Les conséquences induites par la loi NOTRe peuvent parfois aller jusqu’à la fusion d’Epl. C’est la stratégie qui a été retenue par la Société d’équipement du département du Doubs (SedD). « Les effets de la loi conjugués à la baisse importante des moyens financiers des collectivités ont entrainé la baisse de notre chiffre d’affaires. Cela nous a fait réfléchir sur la diversification de nos activités« , explique son président, Vincent Fuster. Résultat ? « Un nouveau plan stratégique pour diversifier nos métiers, s’adresser davantage au secteur privé et renforcer notre présence sur les territoires voisins. »

Cette stratégie s’est traduite par des contacts pris avec de nombreuses Epl en allant jusqu’à Mulhouse avec la Sem Citivia. Une rencontre qui a abouti à une charte de partenariat entre les 2 Sem permettant des réponses communes à des appels d’offres plus importants.

Les différents schémas de réorganisation

1. Cession d’une partie des actions du département (cf. annexes : exemples de Teractem et Tandem) :la cession d’actions peut être l’occasion de faire rentrer ou de renforcer la présence du conseil régional dans le capital,- la cession peut faire entrer l’ensemble des intercommunalités d’un département pour renforcer l’ancrage territorial. Teractem évoque le schéma d’une « Sem de collectivités départementales » et petites communes). Ce dernier cas concerne plus des Sem d’aménagement proposant des services aux collectivités,- la cession d’actions peut se faire simplement au bénéfice d’une agglomération.

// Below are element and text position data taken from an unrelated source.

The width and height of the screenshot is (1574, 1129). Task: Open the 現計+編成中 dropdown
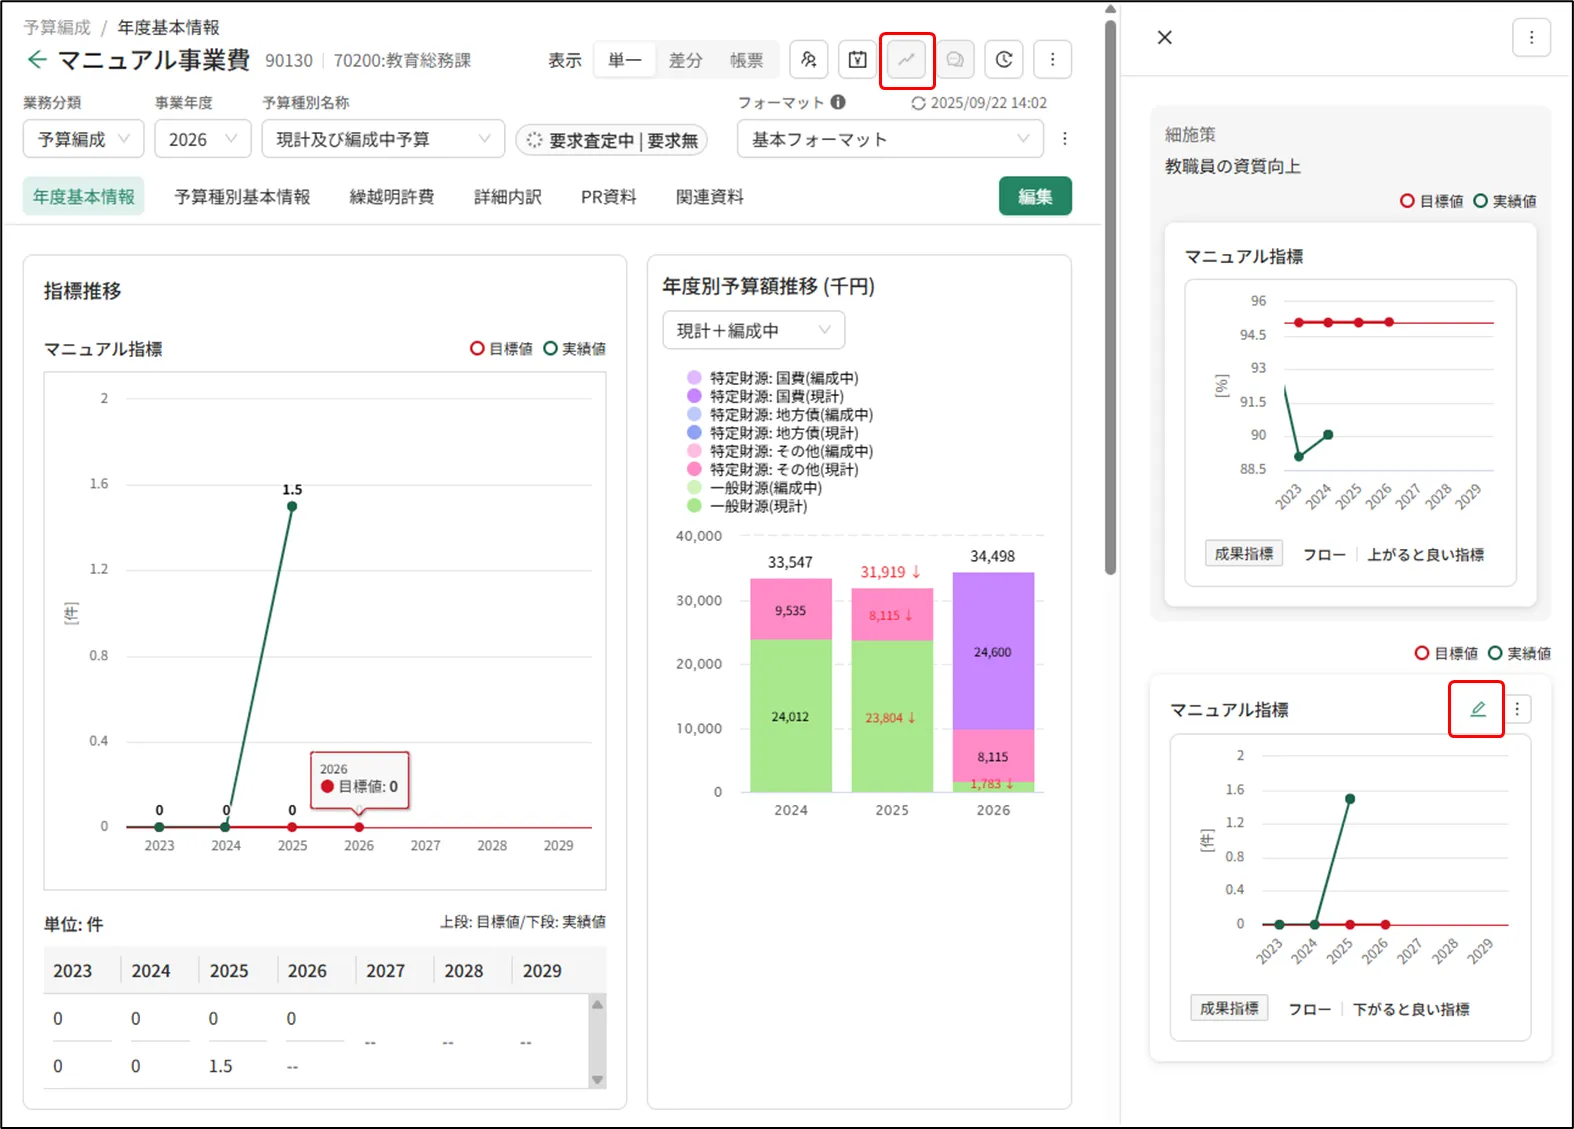(x=753, y=330)
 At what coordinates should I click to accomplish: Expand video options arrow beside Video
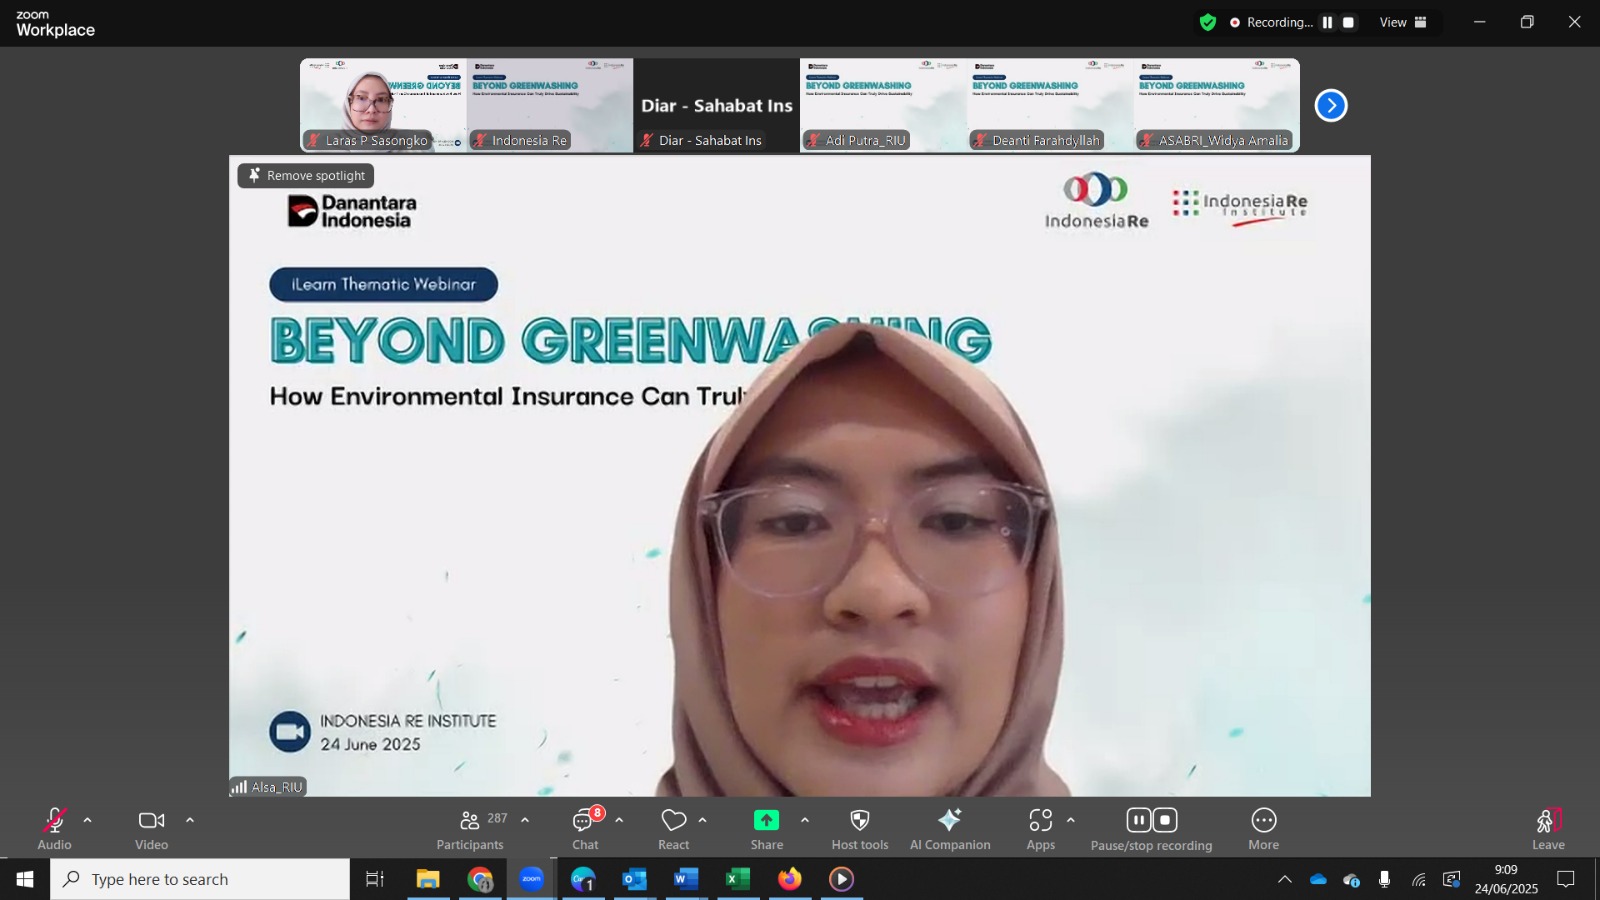pos(190,820)
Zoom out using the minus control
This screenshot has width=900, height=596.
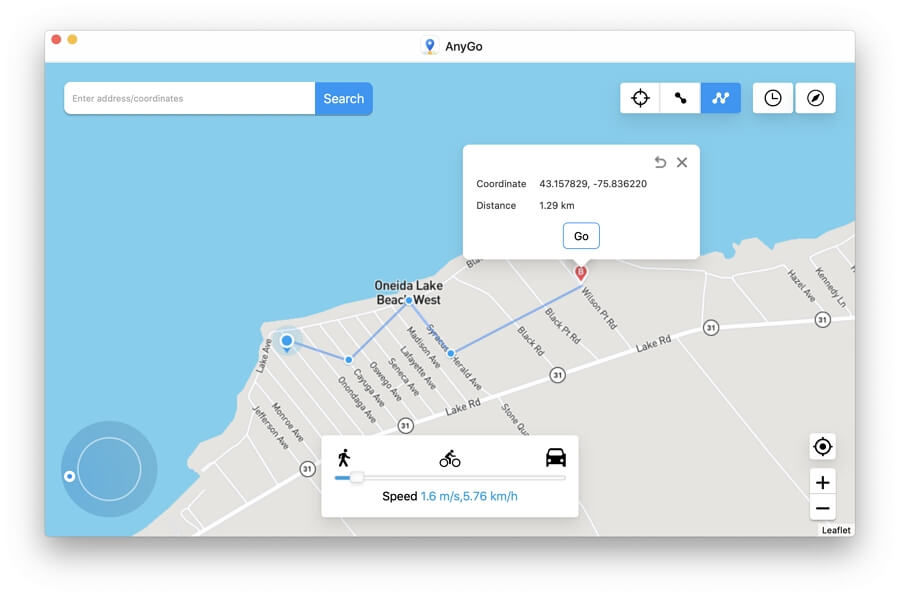pyautogui.click(x=822, y=508)
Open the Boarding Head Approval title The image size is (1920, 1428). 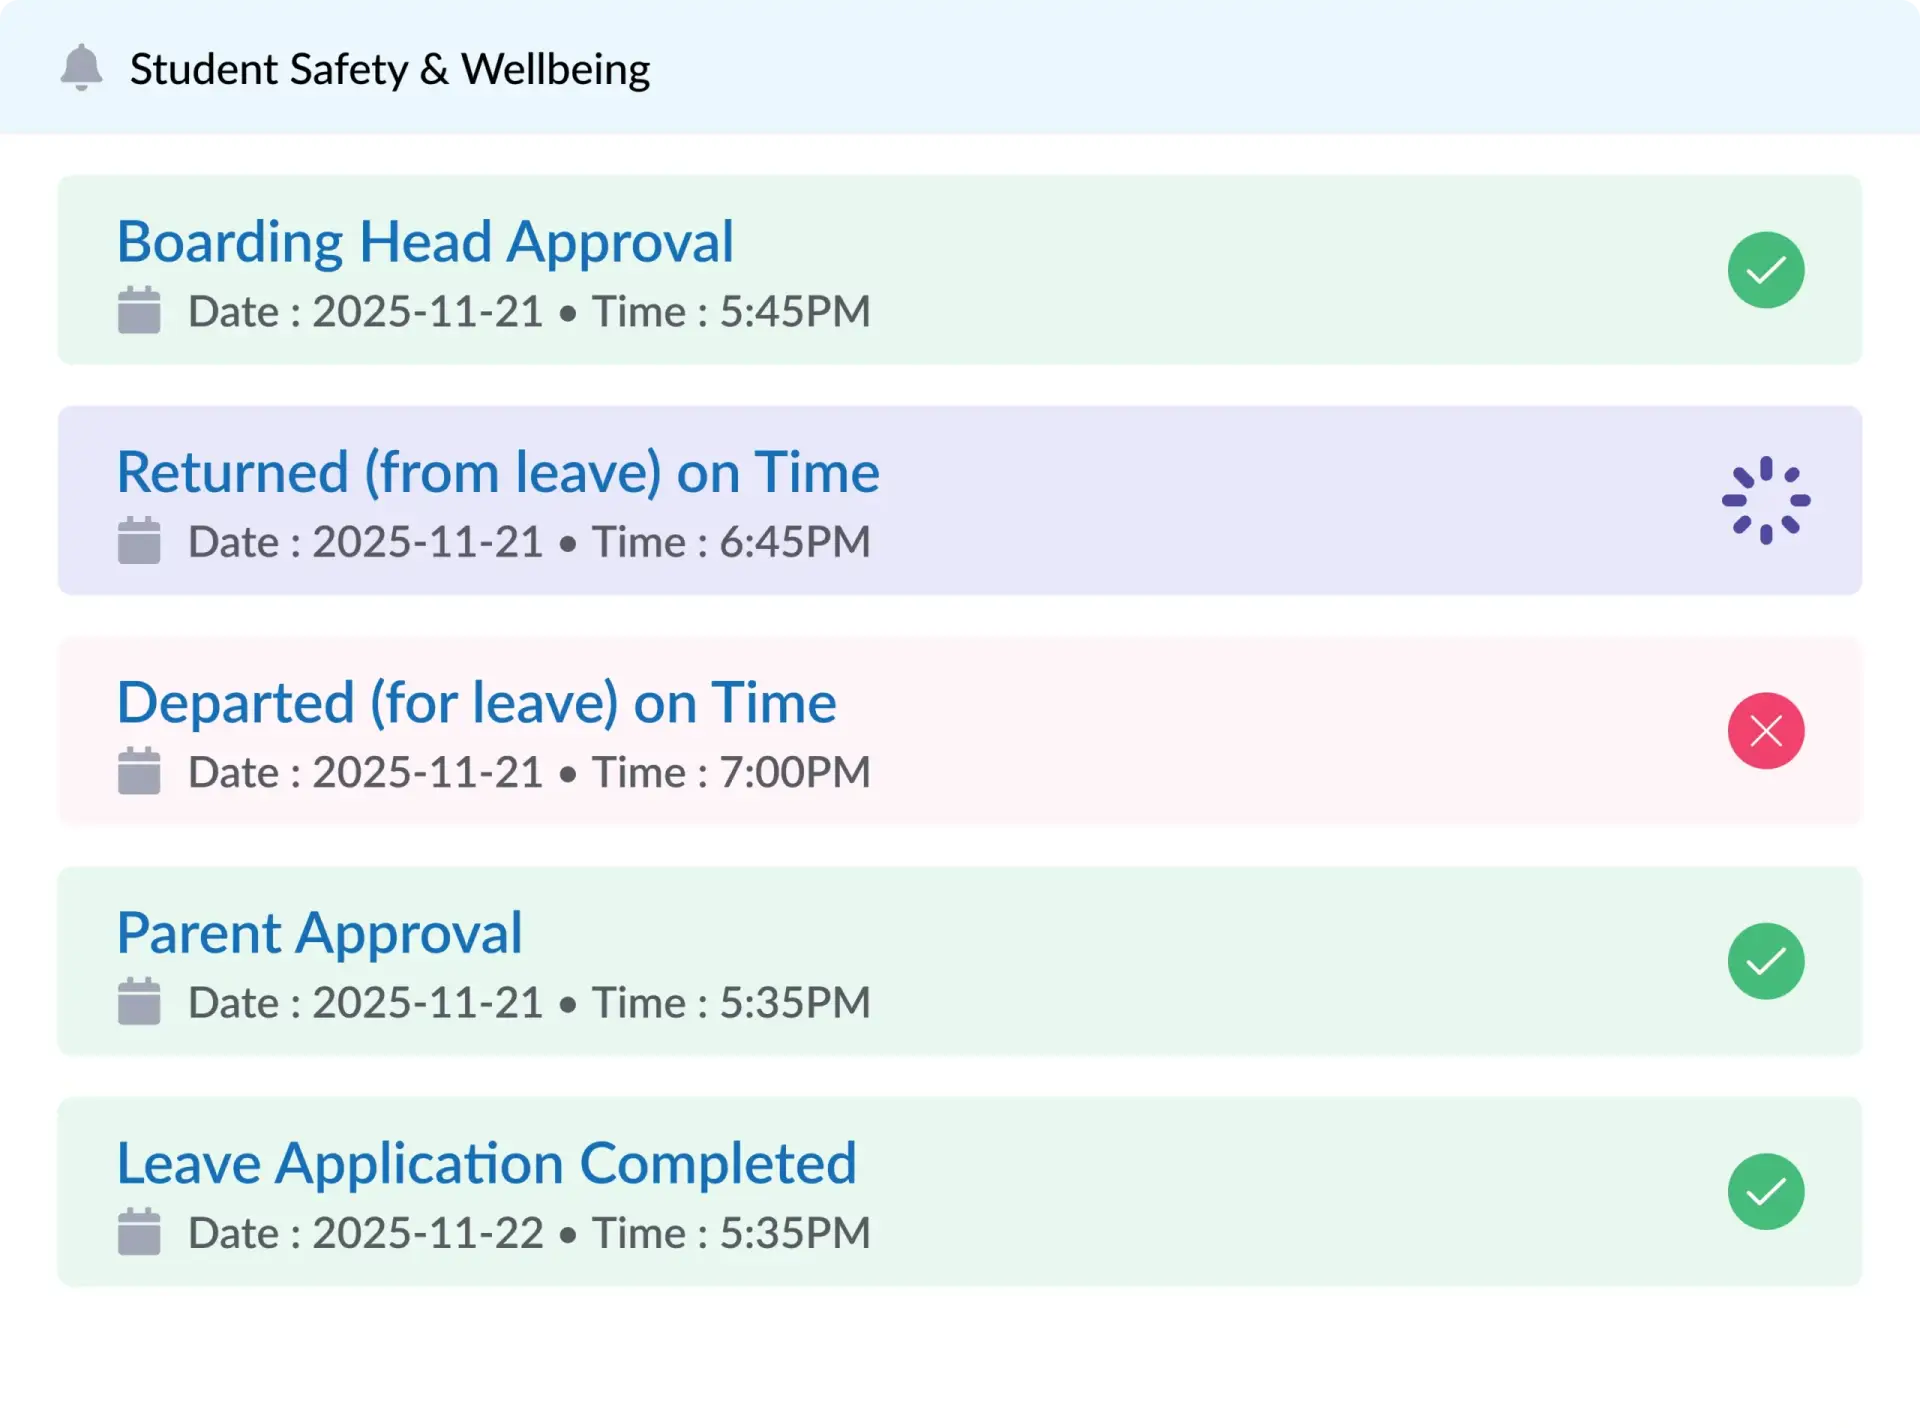(425, 242)
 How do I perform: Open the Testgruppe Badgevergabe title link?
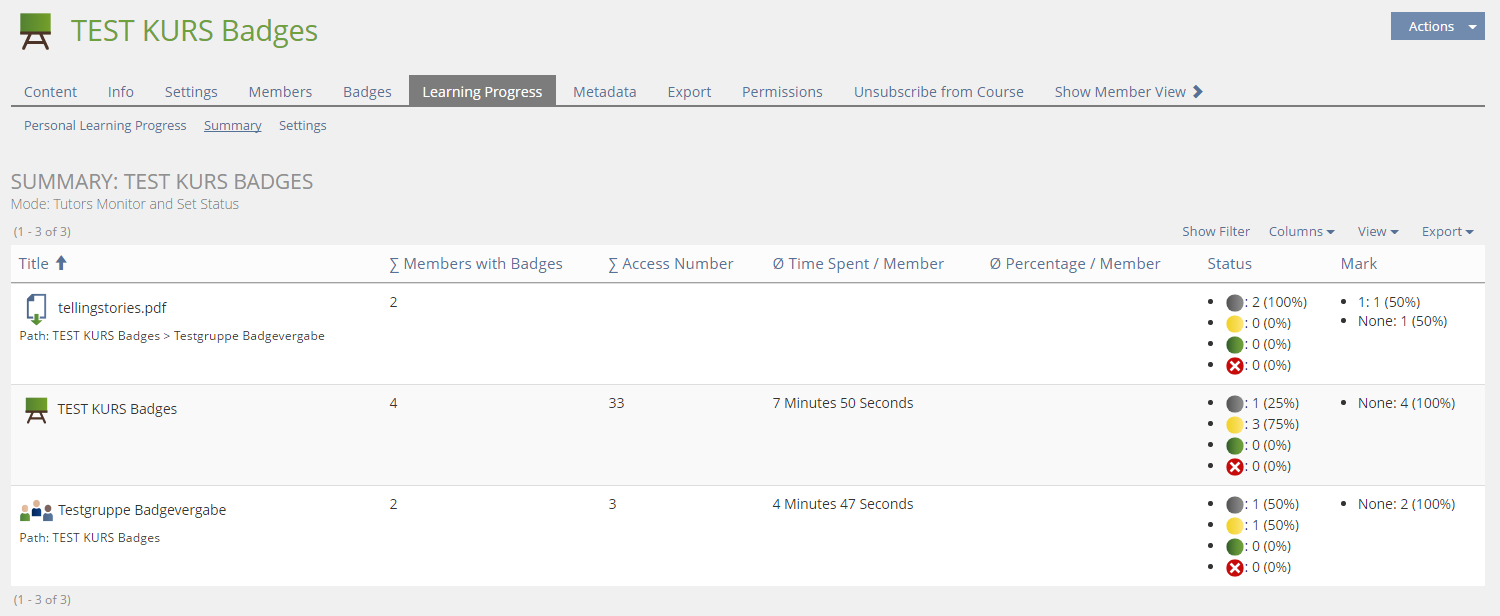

2. Actionnariat inchangé mais avec une modification de l’objet social. Exemple de Vendée Expansion.

3. Fusion d’Epl départementales avec pour objectif le développement de synergies opérationnelles et la mutualisation des compétences et des moyens. Exemple de la Sem Sedia qui intervient dans le Doubs, le Jura et la Haute-Saône.

Autre illustration de cette démarche : une réflexion commune avec la Société comtoise d’aménagement et de développement (Socad). « Durant un an, nous avons élaboré ensemble 4 scénarios possibles et, au final, c’est celui de la fusion qui l’a emporté », détaille Vincent Fuster. Alors que dans la SedD, le département du Doubs représentait 15 % du capital, ceux du Jura et de la Haute-Saône étaient majoritaires dans celui de la Socad. L’intérêt de cette fusion ? « Mutualiser et diversifier nos activités sur davantage de territoires », répond le PDG de Sedia, la nouvelle Sem officiellement créée le 7 novembre dernier. Elle vise à mettre en place une synergie opérationnelle, une mutualisation des compétences et des moyens afin d’asseoir sa position face à une concurrence privée forte.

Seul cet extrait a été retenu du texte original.